**Page**
- Singemai (Seengemai) Location in Uttar Pradesh, India Singemai (Seengemai) Singemai (Seengemai) (India)
- Coordinates: 27°03′36″N 78°43′34″E﻿ / ﻿27.060°N 78.726°E
- Country: India
- State: Uttar Pradesh
- District: Firozabad

Population (2011)
- • Total: 2,974 (1,606 males 1,368 females)

Hindi
- • Official: Hindi
- Time zone: UTC+5:30 (IST)
- PIN: 205151/283151
- Telephone code: +91-5676

= Seengemai =

Seengemai is a village under the municipal board of Sirsaganj in the Firozabad district of the Indian state of Uttar Pradesh.

The village has an average elevation of 165 m and is located approximately 5 km from Sirsaganj.

A bypass road for National Highway No.2 passes near the village, which rests on the banks of the river Aab-Ganga, a watercourse that dried up many years ago.

During the past few years, the water supply to the village has been diminishing rapidly and the village is currently suffering from a water shortage.

Other villages near Seengemai include Nagla Nainsukh, Nagla Neewri, Nagla Maharam, Atapur and Kisraon.

==Seengemai Gram Panchayat==
Seengemai Gram Panchayat (the Gram/ Village Panchayat is the basic unit of local self-government) consists of Seengemai village and the two adjacent villages of Nagla Nainsukh and Nagla Newari. This Gram Panchayat currently reserves its Gram Pradhan (also known as the Sarpanch or Village Chieftain) candidature for people belonging to the Thakur in accordance with the directives laid down by the Constitution of India.

**Supplied material**
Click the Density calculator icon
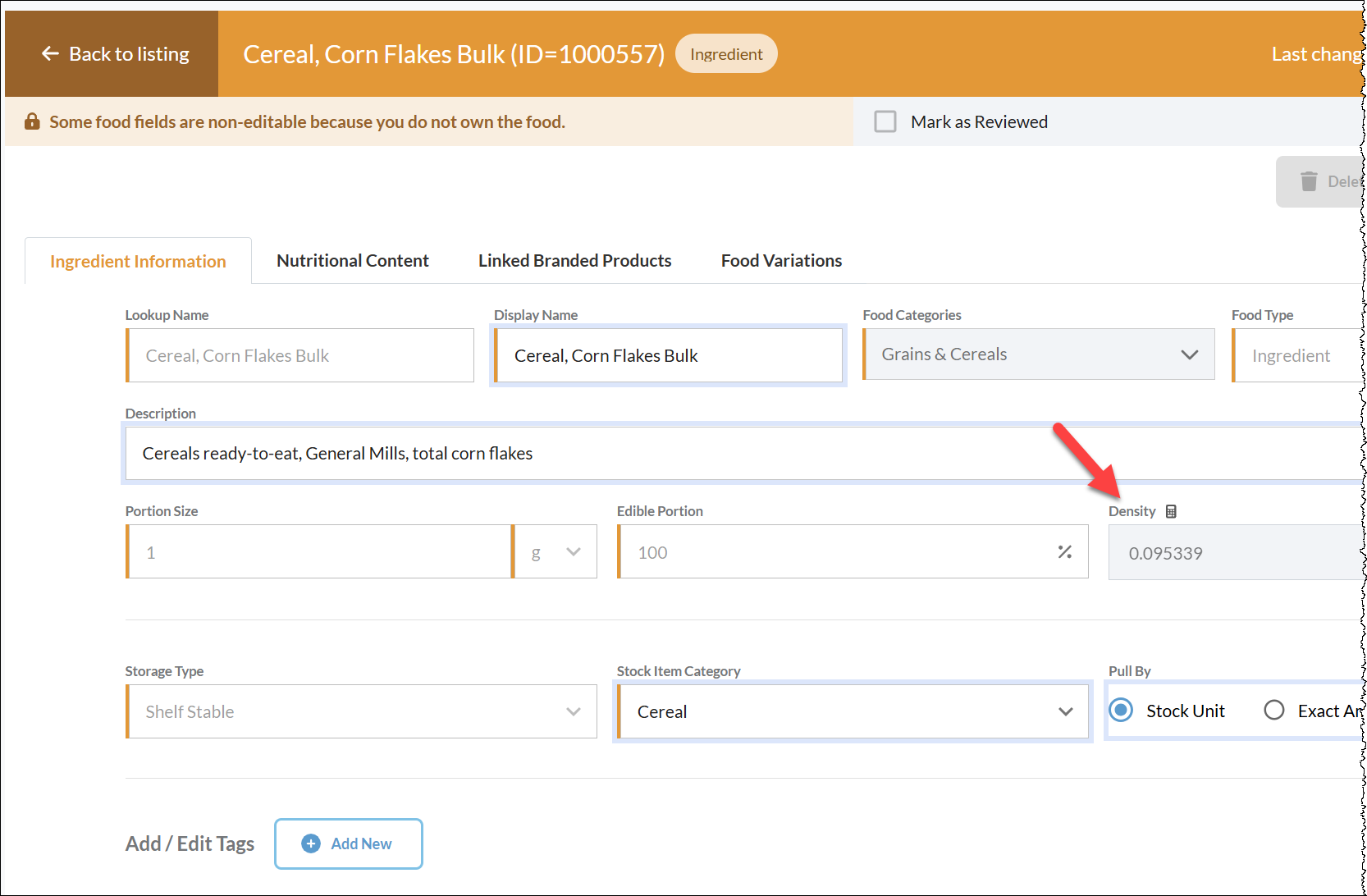1367x896 pixels. pos(1171,511)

**Set tasks**
1 > In the page on the village of Seengemai, roughly how far is the village from Sirsaganj?
2 > Extend the article on the village of Seengemai past its final sentence.

**Final answers**
1 > About 5 km.

2 >
==Transport==
The nearby town of Sirsaganj serves as a regional center of trade and commerce for the people of Seengemai. Three main roads connect the village to Sirsaganj. These roads are used by trucks, tractors, bullock carts, and other vehicles to transport people, crops, and animals. Since the village has no buses, autos or other public transportation its people rely on tractors, cars, motorcycles, scooters, and bicycles to reach nearby villages and the town.

==People and culture==
The village of Seengemai is made up of 425 families, accounting for a total population of 2974, of which 1606 are male and 1368 are female. The female to male ratio of the village is 85:100.

The primary religion of the village is Hinduism, with followers of Buddhism and Islam in the minority. Adherents to these three different religions coexist without tension.

Seengemai villagers primarily speak Khariboli Hindi (an informal form of Hindi). English is also spoken by the educated village population.

The majority of the village is engaged in agriculture, while others are civil servants or businessmen.

==Ram Nawami Mela==
Ram Nawami Mela is an annual, traditional, and spiritual feast that is celebrated in Seengemai. The Mela is a vital part of the culture of Seengemai. This feast is celebrated on the occasion of Ram Nawami, generally in the month of April each year. This feast lasts as long as two days. The permanent venue of the Mela is a temple of the avatar of the goddess named Durga.

Vendors from nearby towns and villages come to the Mela to sell goods such as snacks, sweets and jhulas, which is the main attraction for viewers of the feast. During the night there is a show of Nautanki, a traditional entertaining art. Sometimes vulgarity and violence are reported in some of these shows.

A large reduction in viewers of the Mela has been reported in the last few years.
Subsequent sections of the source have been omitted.